**Requirements**
Swap "red bandana" for "green bandana" in the records, starting with the line that contains "Open the VirtualBox Devices menu" and going on through the line that contains "[x=130, y=304]". Return only those lines, otherwise unchanged.

**Extracted records**
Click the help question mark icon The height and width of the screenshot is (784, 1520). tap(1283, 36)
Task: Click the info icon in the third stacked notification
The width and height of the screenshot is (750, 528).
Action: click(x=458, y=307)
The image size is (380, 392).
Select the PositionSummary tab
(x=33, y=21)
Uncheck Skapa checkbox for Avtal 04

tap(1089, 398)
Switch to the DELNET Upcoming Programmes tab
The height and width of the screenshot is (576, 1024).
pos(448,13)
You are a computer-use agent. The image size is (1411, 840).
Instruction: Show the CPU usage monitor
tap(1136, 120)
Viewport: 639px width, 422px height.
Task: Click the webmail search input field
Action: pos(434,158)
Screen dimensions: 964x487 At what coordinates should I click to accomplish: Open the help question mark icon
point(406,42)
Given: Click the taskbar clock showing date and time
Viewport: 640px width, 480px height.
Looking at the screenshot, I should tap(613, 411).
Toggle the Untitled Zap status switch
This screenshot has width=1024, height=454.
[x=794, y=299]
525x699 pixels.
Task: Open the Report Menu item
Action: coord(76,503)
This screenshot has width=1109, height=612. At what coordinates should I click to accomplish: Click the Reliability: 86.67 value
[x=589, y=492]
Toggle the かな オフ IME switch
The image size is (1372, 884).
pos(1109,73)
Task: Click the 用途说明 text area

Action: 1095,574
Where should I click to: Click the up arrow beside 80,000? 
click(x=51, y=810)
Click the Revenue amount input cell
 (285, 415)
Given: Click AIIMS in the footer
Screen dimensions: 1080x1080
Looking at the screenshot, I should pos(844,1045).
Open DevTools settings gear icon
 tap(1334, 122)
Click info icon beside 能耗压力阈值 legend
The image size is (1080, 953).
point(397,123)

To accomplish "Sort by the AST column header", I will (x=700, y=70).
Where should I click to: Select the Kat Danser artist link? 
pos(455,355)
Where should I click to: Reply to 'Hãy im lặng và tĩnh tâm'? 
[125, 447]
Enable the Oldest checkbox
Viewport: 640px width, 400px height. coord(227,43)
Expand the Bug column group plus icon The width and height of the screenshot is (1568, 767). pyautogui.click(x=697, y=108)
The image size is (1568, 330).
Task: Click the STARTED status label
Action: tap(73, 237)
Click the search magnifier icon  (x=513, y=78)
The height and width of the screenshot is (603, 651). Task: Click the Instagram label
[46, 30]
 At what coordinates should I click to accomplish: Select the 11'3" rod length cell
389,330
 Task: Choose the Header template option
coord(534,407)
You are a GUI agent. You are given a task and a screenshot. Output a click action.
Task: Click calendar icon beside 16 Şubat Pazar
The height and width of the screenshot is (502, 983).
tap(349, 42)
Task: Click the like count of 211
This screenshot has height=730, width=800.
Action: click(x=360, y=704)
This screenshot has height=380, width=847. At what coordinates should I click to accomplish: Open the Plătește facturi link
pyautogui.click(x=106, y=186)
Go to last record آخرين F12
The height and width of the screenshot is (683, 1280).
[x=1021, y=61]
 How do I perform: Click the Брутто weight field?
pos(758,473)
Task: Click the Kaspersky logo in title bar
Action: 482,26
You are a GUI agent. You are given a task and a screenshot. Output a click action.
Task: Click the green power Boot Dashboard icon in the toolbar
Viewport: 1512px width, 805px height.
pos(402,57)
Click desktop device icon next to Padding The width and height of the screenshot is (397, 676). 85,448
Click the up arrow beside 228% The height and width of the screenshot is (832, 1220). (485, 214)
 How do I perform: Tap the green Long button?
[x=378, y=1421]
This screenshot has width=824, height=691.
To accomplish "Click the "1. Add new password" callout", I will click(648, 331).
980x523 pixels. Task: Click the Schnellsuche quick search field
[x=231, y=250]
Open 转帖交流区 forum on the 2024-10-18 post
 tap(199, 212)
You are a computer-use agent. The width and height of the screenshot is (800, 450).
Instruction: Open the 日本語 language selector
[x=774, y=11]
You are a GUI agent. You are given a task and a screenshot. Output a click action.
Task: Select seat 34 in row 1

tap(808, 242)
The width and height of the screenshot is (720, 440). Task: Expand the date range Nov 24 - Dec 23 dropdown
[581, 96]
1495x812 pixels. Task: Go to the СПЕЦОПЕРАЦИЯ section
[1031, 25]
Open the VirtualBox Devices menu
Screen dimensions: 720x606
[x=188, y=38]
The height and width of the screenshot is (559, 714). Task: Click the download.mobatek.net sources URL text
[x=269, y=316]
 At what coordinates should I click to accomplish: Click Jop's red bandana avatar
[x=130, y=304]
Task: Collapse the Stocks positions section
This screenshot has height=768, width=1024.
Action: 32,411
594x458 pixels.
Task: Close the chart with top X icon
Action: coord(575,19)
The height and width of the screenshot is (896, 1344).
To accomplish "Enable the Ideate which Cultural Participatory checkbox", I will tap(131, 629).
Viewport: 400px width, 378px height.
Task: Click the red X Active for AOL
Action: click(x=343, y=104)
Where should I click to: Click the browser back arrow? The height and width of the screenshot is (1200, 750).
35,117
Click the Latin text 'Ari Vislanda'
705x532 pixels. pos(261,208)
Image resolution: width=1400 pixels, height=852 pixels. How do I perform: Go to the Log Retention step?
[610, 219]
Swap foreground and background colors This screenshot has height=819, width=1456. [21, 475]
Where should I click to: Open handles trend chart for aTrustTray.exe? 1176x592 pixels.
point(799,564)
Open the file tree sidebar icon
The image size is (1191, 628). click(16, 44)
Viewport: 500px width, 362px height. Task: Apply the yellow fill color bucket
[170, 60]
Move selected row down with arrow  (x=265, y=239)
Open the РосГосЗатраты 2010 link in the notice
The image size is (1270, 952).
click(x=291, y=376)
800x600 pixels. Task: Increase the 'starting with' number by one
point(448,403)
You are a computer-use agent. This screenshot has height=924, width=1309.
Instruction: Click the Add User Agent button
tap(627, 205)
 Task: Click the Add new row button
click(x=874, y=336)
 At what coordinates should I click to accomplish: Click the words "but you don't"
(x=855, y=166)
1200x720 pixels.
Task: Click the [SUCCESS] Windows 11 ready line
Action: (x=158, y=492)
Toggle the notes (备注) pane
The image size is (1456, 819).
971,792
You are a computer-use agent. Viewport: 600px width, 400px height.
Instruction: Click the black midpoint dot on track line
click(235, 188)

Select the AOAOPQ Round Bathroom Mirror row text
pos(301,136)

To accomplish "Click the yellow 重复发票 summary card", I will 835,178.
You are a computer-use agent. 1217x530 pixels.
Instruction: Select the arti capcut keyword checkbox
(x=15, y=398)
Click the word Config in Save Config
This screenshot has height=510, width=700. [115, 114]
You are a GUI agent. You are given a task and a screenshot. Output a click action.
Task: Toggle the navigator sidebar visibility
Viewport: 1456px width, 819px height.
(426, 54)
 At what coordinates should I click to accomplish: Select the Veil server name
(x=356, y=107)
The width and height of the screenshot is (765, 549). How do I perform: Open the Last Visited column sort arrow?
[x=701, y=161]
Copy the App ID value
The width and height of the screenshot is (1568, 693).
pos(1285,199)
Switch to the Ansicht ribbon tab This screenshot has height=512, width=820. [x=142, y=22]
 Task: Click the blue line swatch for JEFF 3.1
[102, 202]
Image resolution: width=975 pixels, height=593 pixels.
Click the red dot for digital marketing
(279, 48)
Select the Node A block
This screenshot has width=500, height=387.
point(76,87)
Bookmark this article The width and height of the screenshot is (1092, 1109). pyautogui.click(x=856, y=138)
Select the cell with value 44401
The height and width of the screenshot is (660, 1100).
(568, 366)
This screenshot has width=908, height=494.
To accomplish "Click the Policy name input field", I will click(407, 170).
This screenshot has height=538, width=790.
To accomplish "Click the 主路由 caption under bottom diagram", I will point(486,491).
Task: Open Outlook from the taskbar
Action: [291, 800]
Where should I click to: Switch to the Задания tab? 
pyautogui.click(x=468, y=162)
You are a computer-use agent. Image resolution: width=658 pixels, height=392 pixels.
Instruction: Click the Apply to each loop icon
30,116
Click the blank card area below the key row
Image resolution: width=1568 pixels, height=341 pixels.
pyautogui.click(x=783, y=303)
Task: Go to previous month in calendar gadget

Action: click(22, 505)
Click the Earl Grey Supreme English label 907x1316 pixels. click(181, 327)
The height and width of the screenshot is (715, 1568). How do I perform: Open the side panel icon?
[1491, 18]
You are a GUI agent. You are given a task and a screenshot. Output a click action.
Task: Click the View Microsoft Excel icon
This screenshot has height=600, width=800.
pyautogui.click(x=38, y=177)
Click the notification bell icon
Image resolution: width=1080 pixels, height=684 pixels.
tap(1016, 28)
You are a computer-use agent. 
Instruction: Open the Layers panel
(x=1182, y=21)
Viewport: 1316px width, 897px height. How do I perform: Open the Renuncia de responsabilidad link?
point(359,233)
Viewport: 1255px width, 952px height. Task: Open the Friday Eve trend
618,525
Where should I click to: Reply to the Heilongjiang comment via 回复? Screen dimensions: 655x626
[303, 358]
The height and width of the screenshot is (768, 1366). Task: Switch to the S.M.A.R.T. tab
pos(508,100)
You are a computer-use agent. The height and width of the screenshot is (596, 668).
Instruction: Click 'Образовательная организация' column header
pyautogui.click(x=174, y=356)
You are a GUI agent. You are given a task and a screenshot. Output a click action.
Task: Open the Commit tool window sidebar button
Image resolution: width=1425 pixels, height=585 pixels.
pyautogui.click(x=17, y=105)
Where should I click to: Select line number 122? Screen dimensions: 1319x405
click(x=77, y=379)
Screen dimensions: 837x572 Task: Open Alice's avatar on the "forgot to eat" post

**Result of this exercise**
Open the VirtualBox Devices menu
Screen dimensions: 720x606
[x=188, y=38]
The height and width of the screenshot is (559, 714). Task: Click the download.mobatek.net sources URL text
[x=269, y=316]
 At what coordinates should I click to accomplish: Click Jop's green bandana avatar
[x=130, y=304]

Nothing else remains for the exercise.